◆ **Task description**
From the entries that follow, work out how many lines contain "plus". Write the number only.

_ _ _ _ _ _ _

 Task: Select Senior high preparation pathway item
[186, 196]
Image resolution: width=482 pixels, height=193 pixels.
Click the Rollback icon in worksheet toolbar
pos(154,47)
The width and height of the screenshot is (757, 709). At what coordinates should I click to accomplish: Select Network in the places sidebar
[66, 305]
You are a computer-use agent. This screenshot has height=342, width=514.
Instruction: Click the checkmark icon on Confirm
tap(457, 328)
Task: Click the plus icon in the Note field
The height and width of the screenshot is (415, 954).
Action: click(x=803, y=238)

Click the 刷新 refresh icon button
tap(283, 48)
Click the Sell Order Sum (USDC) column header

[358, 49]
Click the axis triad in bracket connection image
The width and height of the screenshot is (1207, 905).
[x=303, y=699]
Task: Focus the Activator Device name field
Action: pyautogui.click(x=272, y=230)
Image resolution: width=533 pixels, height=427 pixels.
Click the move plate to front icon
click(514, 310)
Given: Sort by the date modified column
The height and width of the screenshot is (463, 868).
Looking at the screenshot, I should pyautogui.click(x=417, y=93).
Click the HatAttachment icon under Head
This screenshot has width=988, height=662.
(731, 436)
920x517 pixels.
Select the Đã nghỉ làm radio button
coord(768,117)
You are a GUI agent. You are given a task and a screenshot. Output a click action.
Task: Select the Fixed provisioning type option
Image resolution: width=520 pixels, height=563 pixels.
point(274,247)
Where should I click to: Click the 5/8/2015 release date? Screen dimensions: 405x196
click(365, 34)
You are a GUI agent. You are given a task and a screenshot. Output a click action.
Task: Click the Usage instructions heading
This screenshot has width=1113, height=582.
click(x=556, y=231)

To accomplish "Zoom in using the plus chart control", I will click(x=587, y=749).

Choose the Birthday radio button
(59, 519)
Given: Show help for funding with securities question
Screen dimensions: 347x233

_ _ _ _ _ _ _

◆ **Answer space**
2